8 posts tagged with "tech"

A Deep Dive into a Production OOMKilled Alert: The Full Story from JVM Memory to a Code Vulnerability

September 1, 2025 · 11 min read

"In the complex world of distributed systems, every seemingly harmless alert can be a thread leading to the core of a problem."

Introduction: A New Challenge

A few months ago, driven by a passion for backend engineering, I joined my company's chatbot team to work on a Java project called bot-gateway. Interestingly, our service had been unstable for months, with Kubernetes Pods restarting intermittently every day. However, due to a busy feature development schedule, the issue was consistently postponed. What was even more interesting was that, as a newcomer to Java, after two months of shipping business features, I finally had the chance to join an "Engineering Excellence Sprint." Fueled by curiosity and a love for solving technical puzzles, I volunteered to take a deep dive into this problem.

The investigation was challenging, but the final outcome was incredibly satisfying. I can say that this journey took me through everything from business code to the JVM memory model, from K8s pod management to live production monitoring. I'm writing down the entire process here to share it with you all.

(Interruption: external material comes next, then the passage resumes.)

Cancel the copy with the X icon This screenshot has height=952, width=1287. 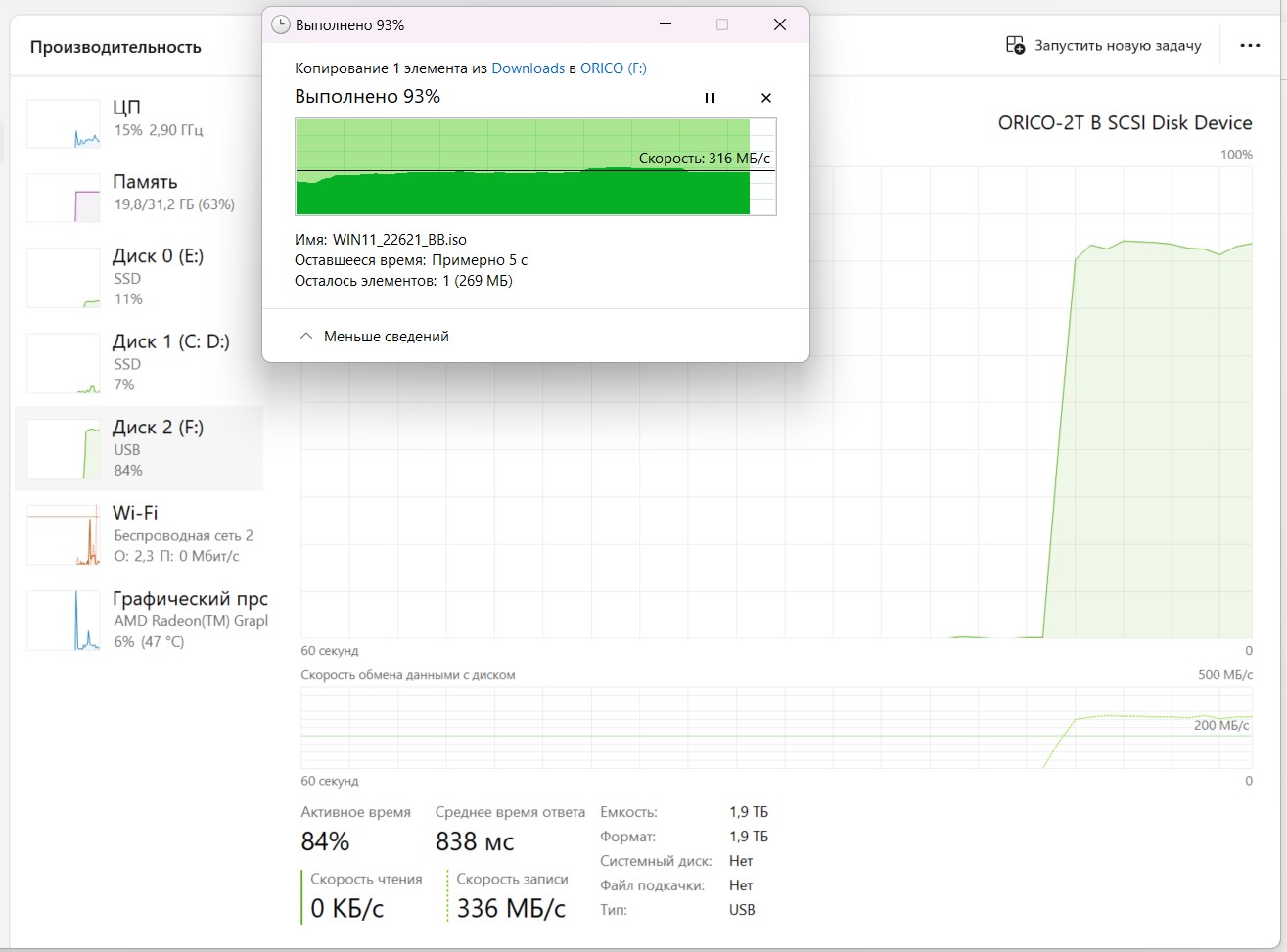click(766, 98)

Part I: The Abrupt Pod Restarts

It all began on a seemingly calm night when our alerting system was suddenly triggered:

[FIRING:1] Container has been restarted. Reason: OOMKilled

This alert came from one of our core services, bot-gateway.

eks-prod-help-center-Channel-Just-Eat-Takeaway-com-Slack-09-02-2025_04_59_PM.png

The term OOMKilled spells trouble for any SRE or developer. After some research, I understood it meant a container was ruthlessly terminated by its host (a Kubernetes node) for running out of memory. What was more frustrating was how sudden and violent it was. The application layer had no time to leave any meaningful "last words"—no application logs, and only a cryptic message in the container logs:

Task ... ran out of memory
... deleted with exit code 137

exit code 137 signifies that the process was terminated by a SIGKILL signal.

Event-Management-All-Events-Datadog-09-02-2025_04_12_PM.png

The service was restarting again and again, impacting user experience and putting immense pressure on the team. And so, my deep-dive investigation began.

Part II: Laying the Theoretical Groundwork

I wasn't deeply familiar with the JVM before this, so this was a perfect opportunity to solidify my foundational knowledge.

Distinguishing between these two core concepts was crucial:

OOMKilled vs java.lang.OutOfMemoryError

OutOfMemoryError (OOM Error): This is the JVM's "internal conflict." The JVM realizes its own Heap Memory is exhausted and proactively throws an exception. It's a relatively "graceful" way to fail.
OOMKilled: This is the container's "external conflict." Kubernetes detects that the total memory footprint of the container (Heap + Non-Heap + Native Memory, etc.) has exceeded its configured limit (limits.memory). To protect the stability of the entire node, the OS acts like an unforgiving city warden, forcibly evicting the rogue process.

A Brief on the JVM Memory Model

Heap Memory: Stores all object instances created with new. It's divided into a Young Generation and an Old Generation. Objects are born in the Young Gen and are promoted to the Old Gen if they survive multiple Garbage Collection (GC) cycles. A continuously growing Old Gen usually indicates a memory leak.
Non-Heap Memory: In Java 8+, this primarily refers to Metaspace, which stores class definitions, methods, and other metadata. A continuously growing Metaspace often signals a ClassLoader Leak.
(TODO: Link to a separate JVM memory blog)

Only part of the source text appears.